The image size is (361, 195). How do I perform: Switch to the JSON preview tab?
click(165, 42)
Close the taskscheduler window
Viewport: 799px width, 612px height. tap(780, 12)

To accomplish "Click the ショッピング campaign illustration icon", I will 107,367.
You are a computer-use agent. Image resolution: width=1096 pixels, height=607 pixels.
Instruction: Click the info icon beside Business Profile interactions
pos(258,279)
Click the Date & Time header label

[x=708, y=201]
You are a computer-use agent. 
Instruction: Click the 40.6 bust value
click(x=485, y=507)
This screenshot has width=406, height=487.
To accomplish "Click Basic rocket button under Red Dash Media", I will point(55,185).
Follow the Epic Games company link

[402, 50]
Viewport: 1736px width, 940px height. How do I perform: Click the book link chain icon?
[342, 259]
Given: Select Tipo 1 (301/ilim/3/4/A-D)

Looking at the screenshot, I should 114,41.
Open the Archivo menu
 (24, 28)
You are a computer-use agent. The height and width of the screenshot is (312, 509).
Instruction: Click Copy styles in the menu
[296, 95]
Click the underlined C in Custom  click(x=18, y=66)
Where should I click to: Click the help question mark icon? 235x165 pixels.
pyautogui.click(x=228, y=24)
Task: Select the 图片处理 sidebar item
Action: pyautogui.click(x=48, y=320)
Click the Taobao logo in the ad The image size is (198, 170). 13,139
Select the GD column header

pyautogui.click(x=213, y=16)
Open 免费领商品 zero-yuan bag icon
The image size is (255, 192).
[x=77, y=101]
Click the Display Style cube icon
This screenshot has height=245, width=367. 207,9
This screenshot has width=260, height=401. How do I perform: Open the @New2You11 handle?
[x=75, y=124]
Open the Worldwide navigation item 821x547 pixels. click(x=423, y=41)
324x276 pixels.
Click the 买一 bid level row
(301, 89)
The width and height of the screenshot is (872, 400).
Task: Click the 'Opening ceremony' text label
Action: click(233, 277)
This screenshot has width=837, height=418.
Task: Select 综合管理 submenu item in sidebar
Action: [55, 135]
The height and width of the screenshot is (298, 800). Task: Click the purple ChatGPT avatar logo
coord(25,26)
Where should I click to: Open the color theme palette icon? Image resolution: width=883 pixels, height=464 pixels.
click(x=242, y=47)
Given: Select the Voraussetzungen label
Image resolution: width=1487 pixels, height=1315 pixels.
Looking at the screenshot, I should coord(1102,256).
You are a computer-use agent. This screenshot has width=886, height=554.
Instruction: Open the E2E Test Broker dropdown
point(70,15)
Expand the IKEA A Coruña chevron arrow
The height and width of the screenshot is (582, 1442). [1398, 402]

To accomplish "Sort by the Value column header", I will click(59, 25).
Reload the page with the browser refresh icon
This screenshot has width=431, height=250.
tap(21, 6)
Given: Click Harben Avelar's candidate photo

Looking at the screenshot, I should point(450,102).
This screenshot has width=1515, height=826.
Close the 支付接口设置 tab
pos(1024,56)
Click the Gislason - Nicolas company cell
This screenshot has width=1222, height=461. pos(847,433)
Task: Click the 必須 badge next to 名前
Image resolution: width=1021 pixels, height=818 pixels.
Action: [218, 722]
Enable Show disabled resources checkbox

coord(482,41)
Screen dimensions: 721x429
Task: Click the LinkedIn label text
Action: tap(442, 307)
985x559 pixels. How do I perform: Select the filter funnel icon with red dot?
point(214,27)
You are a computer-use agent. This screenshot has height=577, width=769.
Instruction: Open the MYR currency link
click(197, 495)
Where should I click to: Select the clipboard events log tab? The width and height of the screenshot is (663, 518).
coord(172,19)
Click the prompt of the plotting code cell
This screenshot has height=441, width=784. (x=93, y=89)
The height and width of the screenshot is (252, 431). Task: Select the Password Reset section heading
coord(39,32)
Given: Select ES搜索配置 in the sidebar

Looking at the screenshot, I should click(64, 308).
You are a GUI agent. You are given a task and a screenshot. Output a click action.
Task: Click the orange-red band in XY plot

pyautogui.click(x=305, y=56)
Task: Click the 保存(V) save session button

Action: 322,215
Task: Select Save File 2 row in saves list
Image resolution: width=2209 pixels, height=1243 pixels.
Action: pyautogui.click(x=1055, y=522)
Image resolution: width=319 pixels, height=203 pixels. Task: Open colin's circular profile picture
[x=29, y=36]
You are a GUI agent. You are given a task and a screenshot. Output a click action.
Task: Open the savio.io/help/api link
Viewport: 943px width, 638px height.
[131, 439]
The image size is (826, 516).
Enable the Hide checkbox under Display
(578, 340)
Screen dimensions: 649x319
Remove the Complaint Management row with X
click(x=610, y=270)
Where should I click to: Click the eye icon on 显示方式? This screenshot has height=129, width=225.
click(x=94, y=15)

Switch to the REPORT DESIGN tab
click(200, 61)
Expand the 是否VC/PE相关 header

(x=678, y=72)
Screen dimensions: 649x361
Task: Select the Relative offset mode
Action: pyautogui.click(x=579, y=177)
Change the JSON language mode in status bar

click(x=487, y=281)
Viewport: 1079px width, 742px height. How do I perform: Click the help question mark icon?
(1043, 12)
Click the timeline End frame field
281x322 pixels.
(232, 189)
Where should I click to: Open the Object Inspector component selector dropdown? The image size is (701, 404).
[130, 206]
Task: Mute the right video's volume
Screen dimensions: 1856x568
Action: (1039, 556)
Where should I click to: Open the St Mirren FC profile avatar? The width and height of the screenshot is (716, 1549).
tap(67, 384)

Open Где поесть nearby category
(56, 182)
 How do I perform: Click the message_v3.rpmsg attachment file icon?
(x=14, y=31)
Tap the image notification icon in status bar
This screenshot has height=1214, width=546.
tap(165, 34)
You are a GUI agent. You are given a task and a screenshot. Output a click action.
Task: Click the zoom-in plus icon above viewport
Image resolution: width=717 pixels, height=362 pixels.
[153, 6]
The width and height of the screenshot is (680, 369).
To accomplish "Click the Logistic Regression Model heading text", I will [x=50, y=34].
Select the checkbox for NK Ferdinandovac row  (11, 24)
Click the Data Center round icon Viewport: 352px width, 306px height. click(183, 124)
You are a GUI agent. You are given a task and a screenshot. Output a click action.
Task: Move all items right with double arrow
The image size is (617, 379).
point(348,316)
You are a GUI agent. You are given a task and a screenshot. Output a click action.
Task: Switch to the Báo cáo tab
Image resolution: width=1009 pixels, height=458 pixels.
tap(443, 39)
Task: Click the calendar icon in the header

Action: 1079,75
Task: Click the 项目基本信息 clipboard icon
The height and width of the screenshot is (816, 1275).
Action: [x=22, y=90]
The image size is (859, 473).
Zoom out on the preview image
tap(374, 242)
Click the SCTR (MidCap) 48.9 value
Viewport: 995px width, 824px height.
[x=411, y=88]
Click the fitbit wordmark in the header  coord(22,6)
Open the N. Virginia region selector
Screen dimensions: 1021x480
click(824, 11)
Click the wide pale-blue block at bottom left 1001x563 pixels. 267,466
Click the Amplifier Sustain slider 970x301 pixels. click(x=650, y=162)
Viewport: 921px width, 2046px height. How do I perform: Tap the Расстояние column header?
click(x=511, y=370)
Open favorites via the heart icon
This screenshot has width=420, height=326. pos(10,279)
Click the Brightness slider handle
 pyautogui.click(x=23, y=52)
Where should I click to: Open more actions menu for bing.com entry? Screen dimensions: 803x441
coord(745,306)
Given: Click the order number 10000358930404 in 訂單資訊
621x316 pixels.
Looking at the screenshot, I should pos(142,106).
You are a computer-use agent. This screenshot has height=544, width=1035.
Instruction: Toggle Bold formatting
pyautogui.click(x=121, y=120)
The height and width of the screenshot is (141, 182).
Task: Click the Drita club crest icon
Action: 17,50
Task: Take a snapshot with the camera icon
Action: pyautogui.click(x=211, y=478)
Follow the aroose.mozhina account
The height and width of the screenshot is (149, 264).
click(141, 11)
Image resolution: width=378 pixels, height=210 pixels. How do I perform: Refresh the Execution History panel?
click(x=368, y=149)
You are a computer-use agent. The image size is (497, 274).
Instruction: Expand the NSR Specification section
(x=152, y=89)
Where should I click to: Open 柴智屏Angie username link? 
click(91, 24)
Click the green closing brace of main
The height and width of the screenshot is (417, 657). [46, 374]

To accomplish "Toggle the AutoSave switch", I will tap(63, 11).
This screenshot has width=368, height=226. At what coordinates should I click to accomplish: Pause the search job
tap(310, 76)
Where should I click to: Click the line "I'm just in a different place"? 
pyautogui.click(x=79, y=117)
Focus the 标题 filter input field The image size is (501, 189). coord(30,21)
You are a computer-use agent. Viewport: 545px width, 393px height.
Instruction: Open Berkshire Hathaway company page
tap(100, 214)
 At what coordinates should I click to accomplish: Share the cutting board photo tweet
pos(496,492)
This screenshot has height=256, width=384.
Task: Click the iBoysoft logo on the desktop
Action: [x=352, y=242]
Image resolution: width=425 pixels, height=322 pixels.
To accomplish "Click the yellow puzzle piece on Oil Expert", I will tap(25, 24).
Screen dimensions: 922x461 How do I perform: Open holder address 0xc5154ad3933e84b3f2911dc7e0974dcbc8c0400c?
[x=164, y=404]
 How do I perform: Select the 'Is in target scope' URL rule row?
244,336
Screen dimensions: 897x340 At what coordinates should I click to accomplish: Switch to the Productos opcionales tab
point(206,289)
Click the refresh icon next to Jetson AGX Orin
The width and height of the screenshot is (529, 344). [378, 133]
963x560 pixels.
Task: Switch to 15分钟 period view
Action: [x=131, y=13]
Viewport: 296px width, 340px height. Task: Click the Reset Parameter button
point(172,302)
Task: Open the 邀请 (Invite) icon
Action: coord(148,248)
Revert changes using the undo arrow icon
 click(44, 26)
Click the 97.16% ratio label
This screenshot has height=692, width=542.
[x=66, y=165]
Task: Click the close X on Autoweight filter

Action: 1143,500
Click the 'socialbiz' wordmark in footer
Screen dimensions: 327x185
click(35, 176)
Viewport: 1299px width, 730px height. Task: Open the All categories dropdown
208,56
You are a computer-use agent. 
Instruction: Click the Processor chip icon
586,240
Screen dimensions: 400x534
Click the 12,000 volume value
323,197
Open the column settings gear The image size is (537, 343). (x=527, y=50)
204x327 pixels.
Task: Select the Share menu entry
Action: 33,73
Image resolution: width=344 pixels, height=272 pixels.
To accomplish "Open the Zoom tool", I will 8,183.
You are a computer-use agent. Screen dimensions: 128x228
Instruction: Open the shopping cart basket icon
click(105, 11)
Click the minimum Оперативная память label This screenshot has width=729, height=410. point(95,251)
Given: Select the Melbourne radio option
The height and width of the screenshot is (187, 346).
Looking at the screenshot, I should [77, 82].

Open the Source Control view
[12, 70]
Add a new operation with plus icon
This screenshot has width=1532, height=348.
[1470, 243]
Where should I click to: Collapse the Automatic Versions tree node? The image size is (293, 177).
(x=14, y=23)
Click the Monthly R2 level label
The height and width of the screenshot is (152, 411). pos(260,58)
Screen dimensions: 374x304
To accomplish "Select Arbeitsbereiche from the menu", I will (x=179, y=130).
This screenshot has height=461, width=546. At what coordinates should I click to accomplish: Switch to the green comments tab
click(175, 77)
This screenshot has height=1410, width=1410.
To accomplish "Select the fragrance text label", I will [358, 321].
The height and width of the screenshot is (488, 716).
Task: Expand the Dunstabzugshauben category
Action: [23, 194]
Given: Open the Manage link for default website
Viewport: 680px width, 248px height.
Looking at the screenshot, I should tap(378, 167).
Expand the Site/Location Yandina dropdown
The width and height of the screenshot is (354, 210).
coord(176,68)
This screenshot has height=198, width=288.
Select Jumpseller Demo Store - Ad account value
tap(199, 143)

────────────────────────────────────────

• _YOUR INSTRUCTIONS_:
Copy every line of the listing that contains the word "computer".

• _EXERCISE RESPONSE_:
You are a computer-use agent. Image resolution: width=1096 pixels, height=607 pixels.
You are a computer-use agent. 
You are a computer-use agent. The height and width of the screenshot is (312, 509).
You are a computer-use agent. This screenshot has width=886, height=554.
You are a computer-use agent. This screenshot has height=577, width=769.
You are a computer-use agent. This screenshot has height=544, width=1035.
You are a computer-use agent. The image size is (497, 274).
You are a computer-use agent. Viewport: 545px width, 393px height.
You are a computer-use agent. 
You are a computer-use agent. Screen dimensions: 128x228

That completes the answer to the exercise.